By Mary-Justine Lanyon
The International Cities of Peace has as its vision “to ensure everyone’s right to safety, prosperity, and quality of life, the consensus values of global peace.”
The organization was founded in 2009 by J. Frederick Arment of Dayton, Ohio, the first city to be named an International City of Peace. Since 2009, the association has, according to its website, “inspired hundreds of Cities of Peace in large and small cities, towns, villages and neighborhoods to take practical and impactful actions to increase the safety, prosperity and quality of life for all in their community.”
It comes as no surprise that Crestline resident Rudy Westervelt, with the help of his wife, Karyn, launched the effort to proclaim Crestline an International City of Peace. Westervelt organized two peace conferences that took place in Ontario and that were attended by hundreds of people from around the world. An outgrowth of the 2016 peace conference was the formation of the Rotary E-club of World Peace. That club started with 26 members and now has 96 in 10 countries.
“We would like Crestline to become an International City of Peace,” Westervelt said in January, when he filed a letter of intent with International Cities of Peace.
“It is quite peaceful here,” he said, noting that the community offers great education, has a world-class supermarket, a walking trail around Lake Gregory, restaurants and businesses.
“We know there are drugs in the community,” Westervelt said but that, he said, is an opportunity to take action to increase the safety of the community as a whole.
Part of the process of establishing Crestline as an International City of Peace was to set some immediate goals. Those, Westervelt said, are to reduce crime, support homelessness needs and support wildfire education for current and new homeowners.
The official proclamation will take place on Monday, March 14 at noon on the north shore of Lake Gregory.
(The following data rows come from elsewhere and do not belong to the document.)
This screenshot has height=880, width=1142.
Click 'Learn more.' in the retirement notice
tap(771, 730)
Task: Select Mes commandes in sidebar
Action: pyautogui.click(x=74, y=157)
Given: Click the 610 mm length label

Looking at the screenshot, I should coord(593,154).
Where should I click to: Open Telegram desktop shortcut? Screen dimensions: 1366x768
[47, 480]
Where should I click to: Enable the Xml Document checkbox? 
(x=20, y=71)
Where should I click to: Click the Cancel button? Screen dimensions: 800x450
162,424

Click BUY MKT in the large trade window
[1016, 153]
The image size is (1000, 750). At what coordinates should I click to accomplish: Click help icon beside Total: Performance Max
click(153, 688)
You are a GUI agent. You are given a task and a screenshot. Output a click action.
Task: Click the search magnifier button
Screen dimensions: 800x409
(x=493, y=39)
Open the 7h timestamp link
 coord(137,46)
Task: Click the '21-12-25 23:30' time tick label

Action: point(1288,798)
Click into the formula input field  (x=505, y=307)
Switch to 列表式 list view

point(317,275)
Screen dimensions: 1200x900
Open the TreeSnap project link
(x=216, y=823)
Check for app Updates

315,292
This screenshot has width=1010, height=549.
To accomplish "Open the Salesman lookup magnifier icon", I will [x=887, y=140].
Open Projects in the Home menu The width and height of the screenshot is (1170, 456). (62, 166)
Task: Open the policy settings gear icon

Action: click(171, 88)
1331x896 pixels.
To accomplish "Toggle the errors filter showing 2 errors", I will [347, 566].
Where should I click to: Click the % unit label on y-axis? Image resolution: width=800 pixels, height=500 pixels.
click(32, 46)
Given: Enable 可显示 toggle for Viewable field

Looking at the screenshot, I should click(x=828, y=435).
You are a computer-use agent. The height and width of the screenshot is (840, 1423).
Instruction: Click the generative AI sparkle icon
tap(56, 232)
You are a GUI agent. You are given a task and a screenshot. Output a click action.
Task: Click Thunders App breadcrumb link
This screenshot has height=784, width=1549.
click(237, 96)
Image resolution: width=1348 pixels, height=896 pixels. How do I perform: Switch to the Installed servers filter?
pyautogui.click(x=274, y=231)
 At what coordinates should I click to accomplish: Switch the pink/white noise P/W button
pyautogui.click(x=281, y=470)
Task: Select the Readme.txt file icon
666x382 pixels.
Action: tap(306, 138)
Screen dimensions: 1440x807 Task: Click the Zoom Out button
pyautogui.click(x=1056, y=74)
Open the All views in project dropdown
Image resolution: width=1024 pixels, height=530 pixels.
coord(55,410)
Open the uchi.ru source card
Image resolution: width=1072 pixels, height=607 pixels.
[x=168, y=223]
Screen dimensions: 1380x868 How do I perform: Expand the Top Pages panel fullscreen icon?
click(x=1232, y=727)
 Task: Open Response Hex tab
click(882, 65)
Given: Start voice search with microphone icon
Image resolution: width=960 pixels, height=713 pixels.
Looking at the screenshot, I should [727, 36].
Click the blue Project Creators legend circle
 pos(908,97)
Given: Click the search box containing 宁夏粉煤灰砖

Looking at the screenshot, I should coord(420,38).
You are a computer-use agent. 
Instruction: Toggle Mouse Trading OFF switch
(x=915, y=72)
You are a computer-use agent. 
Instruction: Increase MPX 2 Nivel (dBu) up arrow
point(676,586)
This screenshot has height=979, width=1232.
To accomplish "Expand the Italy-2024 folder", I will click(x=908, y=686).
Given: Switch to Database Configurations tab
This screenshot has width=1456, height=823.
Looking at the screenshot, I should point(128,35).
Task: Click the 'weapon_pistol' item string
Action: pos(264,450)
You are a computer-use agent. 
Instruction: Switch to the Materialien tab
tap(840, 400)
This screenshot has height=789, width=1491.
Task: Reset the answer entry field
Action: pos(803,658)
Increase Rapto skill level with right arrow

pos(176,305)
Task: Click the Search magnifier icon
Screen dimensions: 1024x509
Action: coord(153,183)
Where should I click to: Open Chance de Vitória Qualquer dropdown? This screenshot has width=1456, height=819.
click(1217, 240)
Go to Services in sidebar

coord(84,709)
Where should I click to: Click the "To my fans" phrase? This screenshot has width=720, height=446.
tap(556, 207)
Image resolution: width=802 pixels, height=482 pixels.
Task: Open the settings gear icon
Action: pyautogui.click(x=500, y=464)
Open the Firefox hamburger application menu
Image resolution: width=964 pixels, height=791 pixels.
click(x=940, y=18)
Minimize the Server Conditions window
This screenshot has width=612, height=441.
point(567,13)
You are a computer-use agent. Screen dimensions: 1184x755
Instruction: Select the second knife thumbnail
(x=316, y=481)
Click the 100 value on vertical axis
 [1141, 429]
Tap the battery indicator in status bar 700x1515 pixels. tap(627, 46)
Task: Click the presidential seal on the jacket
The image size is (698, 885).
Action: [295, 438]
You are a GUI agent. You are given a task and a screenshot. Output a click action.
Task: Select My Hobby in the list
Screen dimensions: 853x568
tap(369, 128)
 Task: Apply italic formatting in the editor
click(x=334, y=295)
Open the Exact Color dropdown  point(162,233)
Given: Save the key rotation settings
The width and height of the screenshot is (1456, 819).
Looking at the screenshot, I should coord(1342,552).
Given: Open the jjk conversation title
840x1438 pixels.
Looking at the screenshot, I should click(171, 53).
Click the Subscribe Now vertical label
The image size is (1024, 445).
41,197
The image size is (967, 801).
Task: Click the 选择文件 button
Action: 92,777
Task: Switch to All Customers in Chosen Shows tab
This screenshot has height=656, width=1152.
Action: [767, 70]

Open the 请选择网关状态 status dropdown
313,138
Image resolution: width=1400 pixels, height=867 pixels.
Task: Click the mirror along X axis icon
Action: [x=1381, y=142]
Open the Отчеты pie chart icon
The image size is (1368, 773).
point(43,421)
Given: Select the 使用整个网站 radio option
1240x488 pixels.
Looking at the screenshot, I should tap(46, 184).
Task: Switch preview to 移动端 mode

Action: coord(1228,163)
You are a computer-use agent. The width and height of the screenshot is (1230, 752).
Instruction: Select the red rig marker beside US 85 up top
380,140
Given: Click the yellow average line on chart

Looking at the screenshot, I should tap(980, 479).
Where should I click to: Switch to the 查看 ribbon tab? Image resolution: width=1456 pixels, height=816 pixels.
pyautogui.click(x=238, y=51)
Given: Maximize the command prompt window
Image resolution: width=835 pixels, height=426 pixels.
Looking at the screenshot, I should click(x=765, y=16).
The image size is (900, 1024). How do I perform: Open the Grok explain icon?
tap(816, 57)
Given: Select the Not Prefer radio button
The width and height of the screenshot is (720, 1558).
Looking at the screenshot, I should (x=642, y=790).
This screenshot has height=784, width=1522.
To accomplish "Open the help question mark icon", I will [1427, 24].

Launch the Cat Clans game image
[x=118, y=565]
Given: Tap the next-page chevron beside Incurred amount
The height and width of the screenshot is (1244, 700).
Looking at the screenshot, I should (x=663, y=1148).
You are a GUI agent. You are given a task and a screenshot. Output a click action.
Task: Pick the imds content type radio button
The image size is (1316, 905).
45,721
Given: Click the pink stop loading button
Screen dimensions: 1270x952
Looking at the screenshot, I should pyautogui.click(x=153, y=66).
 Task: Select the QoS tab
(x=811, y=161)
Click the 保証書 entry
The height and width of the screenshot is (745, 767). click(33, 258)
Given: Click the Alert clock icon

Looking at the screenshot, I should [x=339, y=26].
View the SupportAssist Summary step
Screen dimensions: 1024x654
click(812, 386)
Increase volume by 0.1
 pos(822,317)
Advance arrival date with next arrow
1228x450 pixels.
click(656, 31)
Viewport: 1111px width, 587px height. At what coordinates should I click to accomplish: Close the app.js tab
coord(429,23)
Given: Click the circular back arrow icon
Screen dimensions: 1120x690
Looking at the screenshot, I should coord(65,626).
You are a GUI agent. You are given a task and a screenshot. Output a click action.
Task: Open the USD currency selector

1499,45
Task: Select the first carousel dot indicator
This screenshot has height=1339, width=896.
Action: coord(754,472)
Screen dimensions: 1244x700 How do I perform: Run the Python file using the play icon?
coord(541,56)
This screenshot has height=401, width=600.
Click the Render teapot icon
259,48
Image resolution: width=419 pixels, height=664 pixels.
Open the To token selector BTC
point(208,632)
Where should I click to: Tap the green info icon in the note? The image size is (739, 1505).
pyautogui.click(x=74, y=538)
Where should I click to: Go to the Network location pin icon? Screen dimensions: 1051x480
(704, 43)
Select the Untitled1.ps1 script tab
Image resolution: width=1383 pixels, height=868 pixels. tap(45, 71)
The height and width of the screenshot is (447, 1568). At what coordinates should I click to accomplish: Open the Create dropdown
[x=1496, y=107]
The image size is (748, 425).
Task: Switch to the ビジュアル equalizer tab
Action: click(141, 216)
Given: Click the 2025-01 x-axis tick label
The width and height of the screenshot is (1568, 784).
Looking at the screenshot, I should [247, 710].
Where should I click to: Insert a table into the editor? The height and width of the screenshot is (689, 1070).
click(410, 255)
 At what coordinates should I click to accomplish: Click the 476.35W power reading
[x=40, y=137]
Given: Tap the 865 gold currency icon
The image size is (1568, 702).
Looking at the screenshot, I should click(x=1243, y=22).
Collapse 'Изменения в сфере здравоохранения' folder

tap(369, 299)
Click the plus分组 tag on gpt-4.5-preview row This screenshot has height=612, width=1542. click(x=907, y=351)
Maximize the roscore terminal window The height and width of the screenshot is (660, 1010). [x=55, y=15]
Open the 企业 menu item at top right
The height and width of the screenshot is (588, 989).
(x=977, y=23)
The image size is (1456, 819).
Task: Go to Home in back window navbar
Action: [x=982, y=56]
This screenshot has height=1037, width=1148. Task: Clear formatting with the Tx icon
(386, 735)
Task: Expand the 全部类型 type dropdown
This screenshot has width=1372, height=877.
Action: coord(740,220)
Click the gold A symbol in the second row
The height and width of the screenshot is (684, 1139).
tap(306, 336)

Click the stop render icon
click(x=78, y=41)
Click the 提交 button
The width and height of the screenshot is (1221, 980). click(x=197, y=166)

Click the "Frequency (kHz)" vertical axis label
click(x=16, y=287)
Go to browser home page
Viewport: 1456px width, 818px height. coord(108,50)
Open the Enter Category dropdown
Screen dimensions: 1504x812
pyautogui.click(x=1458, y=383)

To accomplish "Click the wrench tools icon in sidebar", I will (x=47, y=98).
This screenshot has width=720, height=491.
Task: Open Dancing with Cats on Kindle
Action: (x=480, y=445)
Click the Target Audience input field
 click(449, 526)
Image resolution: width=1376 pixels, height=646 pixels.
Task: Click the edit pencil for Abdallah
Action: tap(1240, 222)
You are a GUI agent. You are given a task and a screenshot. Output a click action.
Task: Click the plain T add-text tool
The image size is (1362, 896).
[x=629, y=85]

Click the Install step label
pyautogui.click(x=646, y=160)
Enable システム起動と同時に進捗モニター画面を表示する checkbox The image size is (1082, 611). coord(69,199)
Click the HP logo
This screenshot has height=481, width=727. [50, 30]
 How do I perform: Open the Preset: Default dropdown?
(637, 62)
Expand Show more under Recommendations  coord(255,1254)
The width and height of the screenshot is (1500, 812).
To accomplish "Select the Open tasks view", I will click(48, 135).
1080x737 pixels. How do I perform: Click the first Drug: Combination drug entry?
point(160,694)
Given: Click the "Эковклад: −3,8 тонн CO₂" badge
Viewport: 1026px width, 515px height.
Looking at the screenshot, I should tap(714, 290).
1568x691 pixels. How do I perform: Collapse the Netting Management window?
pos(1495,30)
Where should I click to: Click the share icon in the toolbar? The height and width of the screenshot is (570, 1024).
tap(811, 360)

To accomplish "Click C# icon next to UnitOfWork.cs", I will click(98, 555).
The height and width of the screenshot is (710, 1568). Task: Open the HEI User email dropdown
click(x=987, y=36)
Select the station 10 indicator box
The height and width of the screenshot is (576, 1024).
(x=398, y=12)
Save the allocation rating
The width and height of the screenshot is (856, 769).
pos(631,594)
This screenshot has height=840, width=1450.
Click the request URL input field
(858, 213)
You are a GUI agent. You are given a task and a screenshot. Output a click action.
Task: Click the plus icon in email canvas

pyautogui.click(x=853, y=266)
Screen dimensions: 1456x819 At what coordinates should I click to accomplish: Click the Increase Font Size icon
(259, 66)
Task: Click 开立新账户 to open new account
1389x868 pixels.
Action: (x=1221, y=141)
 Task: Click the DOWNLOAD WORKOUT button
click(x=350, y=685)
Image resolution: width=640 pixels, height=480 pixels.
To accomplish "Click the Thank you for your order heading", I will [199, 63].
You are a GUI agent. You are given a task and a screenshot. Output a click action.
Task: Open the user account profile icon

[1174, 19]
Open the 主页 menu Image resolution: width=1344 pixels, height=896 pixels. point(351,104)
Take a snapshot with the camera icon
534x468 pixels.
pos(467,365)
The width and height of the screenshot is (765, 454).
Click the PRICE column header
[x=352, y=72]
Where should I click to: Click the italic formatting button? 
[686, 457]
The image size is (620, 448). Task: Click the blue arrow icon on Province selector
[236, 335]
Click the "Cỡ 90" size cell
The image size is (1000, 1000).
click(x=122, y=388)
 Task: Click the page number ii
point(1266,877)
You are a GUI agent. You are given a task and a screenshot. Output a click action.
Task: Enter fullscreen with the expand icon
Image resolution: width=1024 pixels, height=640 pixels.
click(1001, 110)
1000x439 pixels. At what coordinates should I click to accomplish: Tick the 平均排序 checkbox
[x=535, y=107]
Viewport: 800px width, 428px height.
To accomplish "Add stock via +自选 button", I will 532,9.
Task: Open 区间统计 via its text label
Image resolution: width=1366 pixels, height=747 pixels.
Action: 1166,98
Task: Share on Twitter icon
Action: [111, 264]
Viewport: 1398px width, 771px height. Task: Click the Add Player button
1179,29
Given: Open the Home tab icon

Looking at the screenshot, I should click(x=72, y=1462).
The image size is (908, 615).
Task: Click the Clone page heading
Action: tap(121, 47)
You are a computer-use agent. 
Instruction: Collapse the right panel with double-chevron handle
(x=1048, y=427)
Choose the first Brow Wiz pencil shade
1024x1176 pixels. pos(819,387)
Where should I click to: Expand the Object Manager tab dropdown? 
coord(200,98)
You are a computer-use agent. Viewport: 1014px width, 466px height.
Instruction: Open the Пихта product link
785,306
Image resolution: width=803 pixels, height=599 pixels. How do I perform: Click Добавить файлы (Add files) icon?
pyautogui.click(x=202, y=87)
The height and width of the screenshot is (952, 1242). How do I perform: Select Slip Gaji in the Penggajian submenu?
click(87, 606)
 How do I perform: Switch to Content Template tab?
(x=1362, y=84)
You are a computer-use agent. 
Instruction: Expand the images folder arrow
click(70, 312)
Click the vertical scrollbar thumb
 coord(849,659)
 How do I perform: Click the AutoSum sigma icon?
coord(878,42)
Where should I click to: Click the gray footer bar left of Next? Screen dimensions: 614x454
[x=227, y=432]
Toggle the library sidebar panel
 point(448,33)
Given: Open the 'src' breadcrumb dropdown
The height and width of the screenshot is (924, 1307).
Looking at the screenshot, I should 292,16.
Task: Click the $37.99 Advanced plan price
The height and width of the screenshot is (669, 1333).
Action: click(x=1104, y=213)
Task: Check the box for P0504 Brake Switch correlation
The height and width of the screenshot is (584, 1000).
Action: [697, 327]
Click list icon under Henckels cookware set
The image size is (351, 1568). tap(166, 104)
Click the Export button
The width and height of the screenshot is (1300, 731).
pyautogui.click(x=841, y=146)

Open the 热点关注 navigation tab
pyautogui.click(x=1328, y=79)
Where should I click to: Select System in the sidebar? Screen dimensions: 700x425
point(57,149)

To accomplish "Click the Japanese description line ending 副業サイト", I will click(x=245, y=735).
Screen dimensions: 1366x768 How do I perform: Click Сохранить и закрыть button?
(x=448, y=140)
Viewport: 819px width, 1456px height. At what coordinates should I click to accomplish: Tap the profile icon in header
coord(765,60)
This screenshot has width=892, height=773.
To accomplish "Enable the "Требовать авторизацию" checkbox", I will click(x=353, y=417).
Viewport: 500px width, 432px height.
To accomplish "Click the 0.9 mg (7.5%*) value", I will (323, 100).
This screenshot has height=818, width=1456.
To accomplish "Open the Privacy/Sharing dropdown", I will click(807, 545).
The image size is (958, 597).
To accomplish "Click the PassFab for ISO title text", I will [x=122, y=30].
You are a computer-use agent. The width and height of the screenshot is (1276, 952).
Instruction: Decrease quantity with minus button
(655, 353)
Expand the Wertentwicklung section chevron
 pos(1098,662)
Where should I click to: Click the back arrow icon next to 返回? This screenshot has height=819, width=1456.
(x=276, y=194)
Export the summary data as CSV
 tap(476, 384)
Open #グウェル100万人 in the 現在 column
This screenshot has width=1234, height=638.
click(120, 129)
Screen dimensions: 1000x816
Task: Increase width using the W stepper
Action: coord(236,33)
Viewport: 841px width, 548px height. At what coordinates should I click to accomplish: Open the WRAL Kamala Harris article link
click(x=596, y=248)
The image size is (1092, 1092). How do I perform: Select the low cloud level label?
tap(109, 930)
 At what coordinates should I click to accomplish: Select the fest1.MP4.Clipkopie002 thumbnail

Expected guest speakers include Supervisor Janice Rutherford, Lt. Craig Harris from the Twin Peaks Sheriff’s Station, historian Rhea-Frances Tetley and representatives from some of the community’s service organizations and clubs.
The community is invited to attend the ceremony to both celebrate Crestline’s designation and to learn how they can become involved in achieving the goals.
“The whole process took about two months,” Westervelt said. “Now the work begins.”